**GIVEN INSTRUCTION**
Starting at the line containing "Viewport: 1236px width, 645px height." and running through the last of the lines below, rewrite every "screenshot" as "screen capture" and leave everything else unchanged. Omit the pictures from your answer.

**EXERCISE MATERIALS**
-------
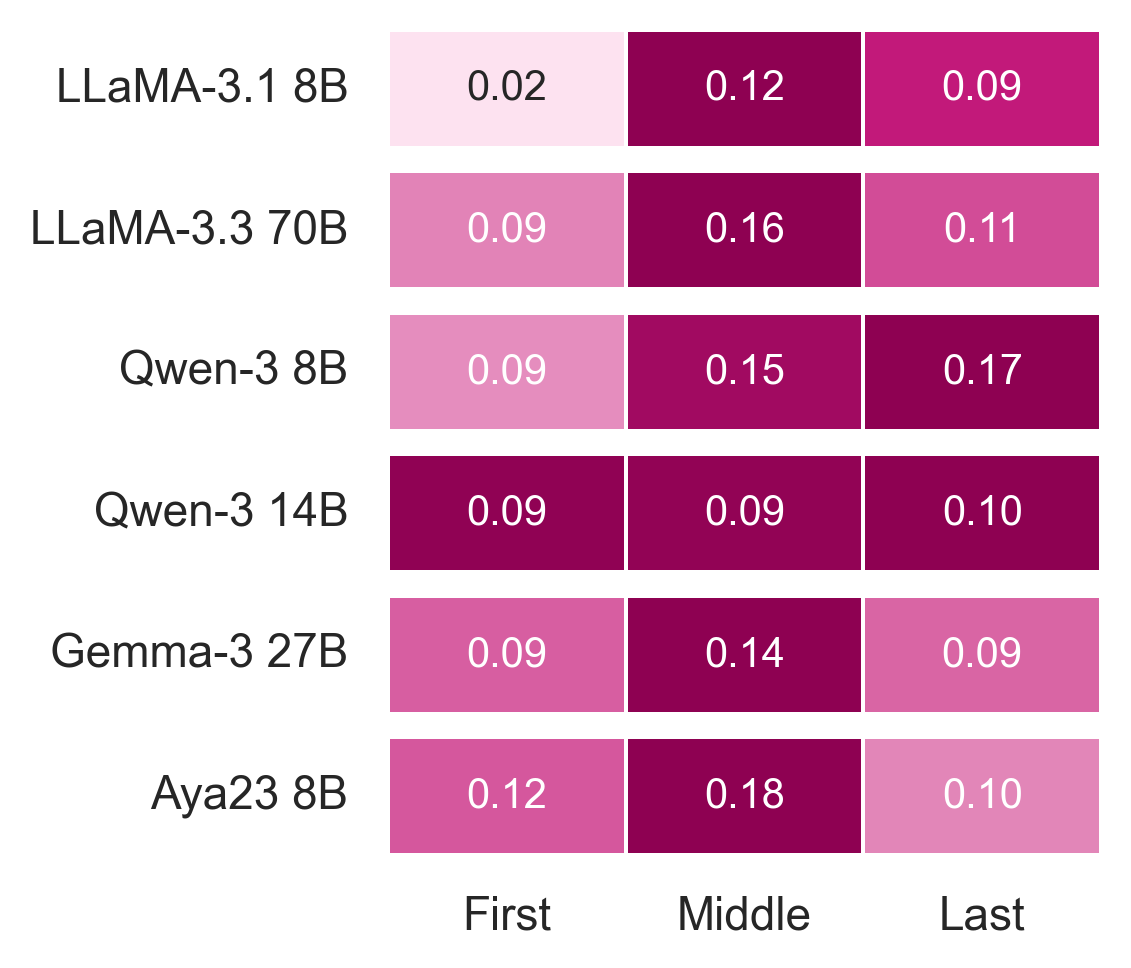Click the "Qwen-3 8B" row label
1131x968 pixels.
(x=233, y=371)
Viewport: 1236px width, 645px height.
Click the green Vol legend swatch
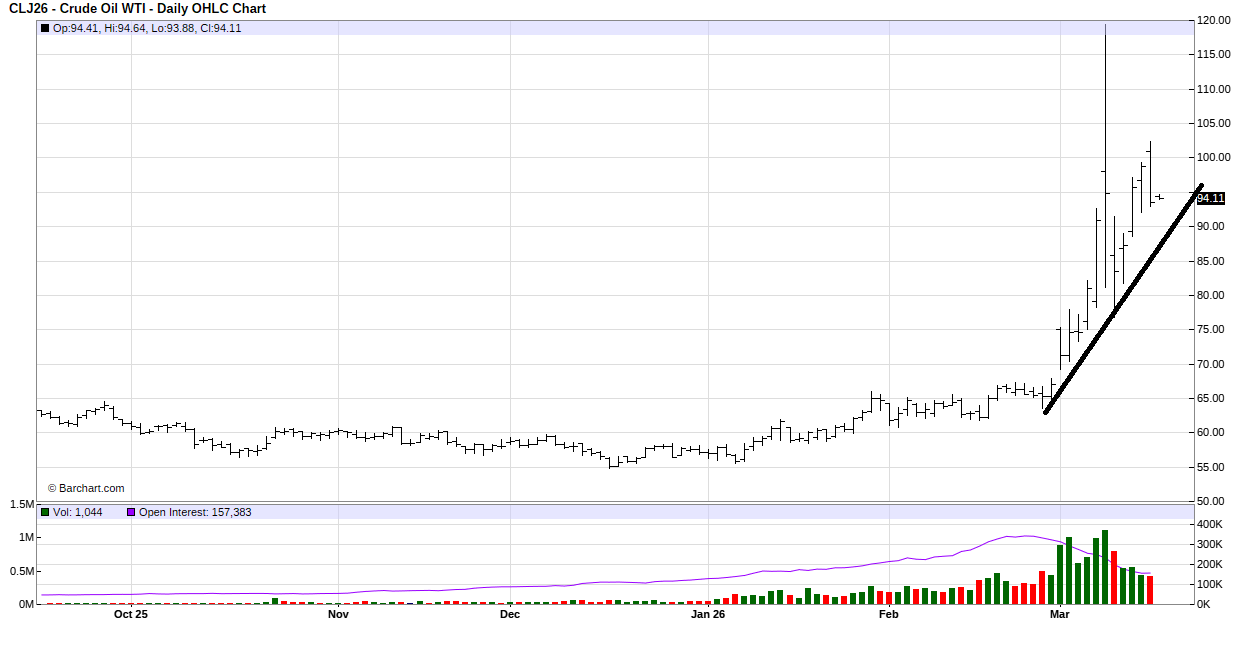45,512
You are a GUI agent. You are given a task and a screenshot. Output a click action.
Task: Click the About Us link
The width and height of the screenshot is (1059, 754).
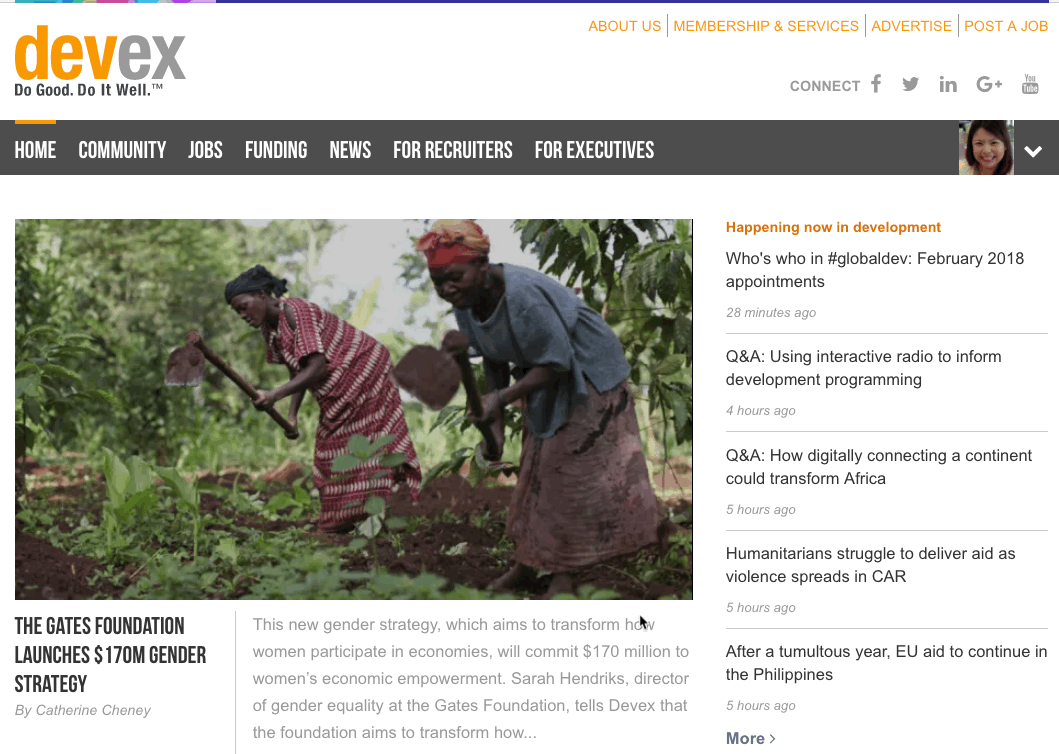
-------
**ANSWER TO THE PROBLEM**
Viewport: 1236px width, 645px height.
Click the green Vol legend swatch
45,512
You are a GUI agent. You are given a task and a screen capture. Output a click action.
Task: Click the About Us link
The width and height of the screen capture is (1059, 754).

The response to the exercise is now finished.